Hi all,
Recently I upgraded my VisualSVN [1] server (which is a modified Apache webserver), and in the course of diagnosing a setup failure, I discovered that Avast seems to be “penetration” testing
Hi all,
Recently I upgraded my VisualSVN [1] server (which is a modified Apache webserver), and in the course of diagnosing a setup failure, I discovered that Avast seems to be “penetration” testing
Did you run any scan…?
Yes. I accidentally hit return and this !@#$ing site sent the unfinished message. Then wouldn’t let me modify it. What I had started to say was:
[i]Hi all,
Recently I upgraded the SVN server [1] (which is a modified Apache webserver) in my home office, and in the course of diagnosing a setup failure, I discovered that Avast seems to have been “penetration” testing the old server (at least) for months. The server’s event logs were full of failed logins from non-existent users … and all the attempts were from the same machine: MINE.
Naturally, I immediately exhaustively scanned for malware, but found nothing. So I set up a firewall rule to log attempts to contact the SVN. And to my surprise, the culprit was AvastSvc.exe. Approximately every 24 hours, it tries a long series of logins using typical admin user names.
This apparently has been going on for months (extent of the logs), but I hadn’t noticed because everything was running fine. The rogue login attempts have been happening in the (wee) early morning when [generally] no one is using the computer.
Attached are excerpts [last few days] from the server and firewall logs. The firewall log included known connections from TortoiseSVN (client) which were filtered. Those are not errors/failures in the SVN log anyway.

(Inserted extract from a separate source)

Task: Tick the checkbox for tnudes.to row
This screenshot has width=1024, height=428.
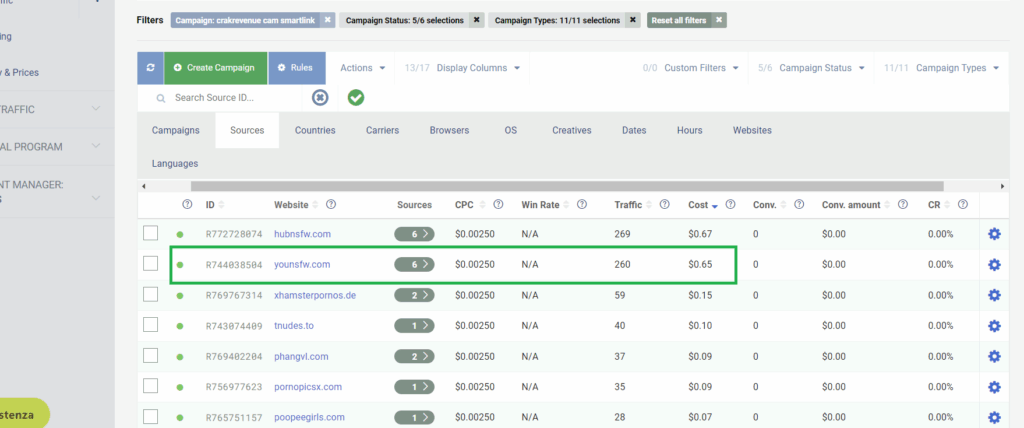Action: click(x=151, y=325)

NOTE: the FWevents file is HTML (the software exports it that way). View it with a browser.
So what is going on here? And how to stop it filling up my logs? I’m running Avast Free 18.4.2338 (it’s my personal machine) and I have only the file, behavior, mail and web shields enabled. I figured it might be a periodic network/WiFi scan, but AFAIK you have to ask for that, and it’s not trying the same ports on any other machines (my firewall filter would have caught that).
Thanks,
George
Hmmm, sounds like WiFi-Inspector, but it shouldn’t run on its own.